Continual Learning: Less Forgetting, More OOD Generalization via Adaptive Contrastive Replay

TL;DR

Adaptive Contrastive Replay (ACR), a method that employs dual optimization to simultaneously train both the encoder and the classifier to address Out-of-Distribution generalization, is introduced.

Abstract

Machine learning models often suffer from catastrophic forgetting of previously learned knowledge when learning new classes. Various methods have been proposed to mitigate this issue. However, rehearsal-based learning, which retains samples from previous classes, typically achieves good performance but tends to memorize specific instances, struggling with Out-of-Distribution (OOD) generalization. This often leads to high forgetting rates and poor generalization.

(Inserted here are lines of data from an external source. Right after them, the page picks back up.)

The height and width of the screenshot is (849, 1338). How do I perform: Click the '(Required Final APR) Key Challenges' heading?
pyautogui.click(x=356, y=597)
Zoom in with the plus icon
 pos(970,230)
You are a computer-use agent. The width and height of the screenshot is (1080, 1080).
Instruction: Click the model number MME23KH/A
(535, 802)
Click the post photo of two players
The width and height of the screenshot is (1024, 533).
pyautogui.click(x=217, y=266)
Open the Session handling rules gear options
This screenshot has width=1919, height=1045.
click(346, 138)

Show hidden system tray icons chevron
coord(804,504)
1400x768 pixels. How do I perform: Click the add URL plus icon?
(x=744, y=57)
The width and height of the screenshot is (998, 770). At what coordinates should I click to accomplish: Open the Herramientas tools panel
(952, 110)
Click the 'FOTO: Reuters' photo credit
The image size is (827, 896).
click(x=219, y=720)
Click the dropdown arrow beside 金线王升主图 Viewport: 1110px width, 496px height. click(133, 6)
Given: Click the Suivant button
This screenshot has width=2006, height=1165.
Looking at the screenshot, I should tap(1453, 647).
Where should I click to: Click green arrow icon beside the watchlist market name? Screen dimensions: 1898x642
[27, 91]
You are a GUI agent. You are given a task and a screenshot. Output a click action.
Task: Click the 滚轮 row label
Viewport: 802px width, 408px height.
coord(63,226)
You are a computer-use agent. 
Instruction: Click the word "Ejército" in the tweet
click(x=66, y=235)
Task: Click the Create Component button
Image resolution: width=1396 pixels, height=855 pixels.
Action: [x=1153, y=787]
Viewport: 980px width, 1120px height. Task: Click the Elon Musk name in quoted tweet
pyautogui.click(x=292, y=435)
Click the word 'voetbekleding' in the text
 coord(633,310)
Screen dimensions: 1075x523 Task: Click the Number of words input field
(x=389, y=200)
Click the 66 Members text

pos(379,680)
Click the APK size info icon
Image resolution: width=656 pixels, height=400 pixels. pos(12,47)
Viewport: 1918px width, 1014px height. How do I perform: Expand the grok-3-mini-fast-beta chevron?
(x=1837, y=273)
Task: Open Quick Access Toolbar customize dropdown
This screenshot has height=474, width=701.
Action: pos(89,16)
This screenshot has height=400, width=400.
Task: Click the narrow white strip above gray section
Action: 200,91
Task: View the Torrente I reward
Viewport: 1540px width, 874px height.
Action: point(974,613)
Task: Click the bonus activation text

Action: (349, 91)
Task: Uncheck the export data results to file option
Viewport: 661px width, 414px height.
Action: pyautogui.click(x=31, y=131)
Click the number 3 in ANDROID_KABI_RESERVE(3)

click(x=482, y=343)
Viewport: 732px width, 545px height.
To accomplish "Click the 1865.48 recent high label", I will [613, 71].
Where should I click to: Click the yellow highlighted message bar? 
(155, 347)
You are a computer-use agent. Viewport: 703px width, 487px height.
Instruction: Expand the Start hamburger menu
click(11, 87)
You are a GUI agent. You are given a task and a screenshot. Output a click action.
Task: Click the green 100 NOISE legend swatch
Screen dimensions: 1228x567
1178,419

Surprisingly, the OOD generalization capabilities of these methods have been largely unexplored. In this paper, we highlight this issue and propose a simple yet effective strategy inspired by contrastive learning and data-centric principles to address it. We introduce Adaptive Contrastive Replay (ACR), a method that employs dual optimization to simultaneously train both the encoder and the classifier. ACR adaptively populates the replay buffer with misclassified samples while ensuring a balanced representation of classes and tasks. By refining the decision boundary in this way, ACR achieves a balance between stability and plasticity. Our method significantly outperforms previous approaches in terms of OOD generalization, achieving an improvement of 13.41\% on Split CIFAR-100, 9.91\% on Split Mini-ImageNet, and 5.98\% on Split Tiny-ImageNet.

Paper Structure

This paper contains 27 sections, 9 equations, 5 figures, 5 tables.

Figures (5)

  • Figure 1: Evaluating Out-of-Distribution (OOD) Generalization Capability: The performance of state-of-the-art rehearsal-based methods on the Split CIFAR-100, Split Mini-ImageNet, and Split Tiny-ImageNet datasets significantly drops on OOD samples, highlighting their lack of generalization. In this paper, we address this challenge by proposing a method that consistently outperforms existing approaches across all datasets.
  • Figure 2: Illustration of the buffer update policy in our method (ACR). After training each task, the buffer is updated with the most challenging samples, identified by high confidence variation, while maintaining class and task balance.
  • Figure 3: Analysis of various methods with a buffer size of 1000 on the Split CIFAR-100 dataset (results are averaged over 5 runs). This figure presents ACC and BWT for each method under both the i.i.d. and OOD scenarios at every training stage. Specifically, it shows the average performance of seen tasks at each stage $t$ and the performance of each task at the end of training.
  • Figure 4: Hyperparameter sensitivity analysis of $E$ in our boundary sample identification and buffer population approach. The evaluation is performed across all three datasets with a buffer size of 500, using both ACC and BWT metrics, under i.i.d. and OOD scenarios. Results are averaged over 5 runs. Each color represents a dataset: solid lines indicate our updating policy, while dashed lines correspond to the reservoir update policy. Both policies utilize our proxy-based contrastive learning method, with only the update policy varying.
  • Figure 5: GPU usage and CPU utilization for each method up to 35k time steps, with detailed values at 5k steps. The experiment was conducted with Split CIFAR-100, a buffer size of 2000.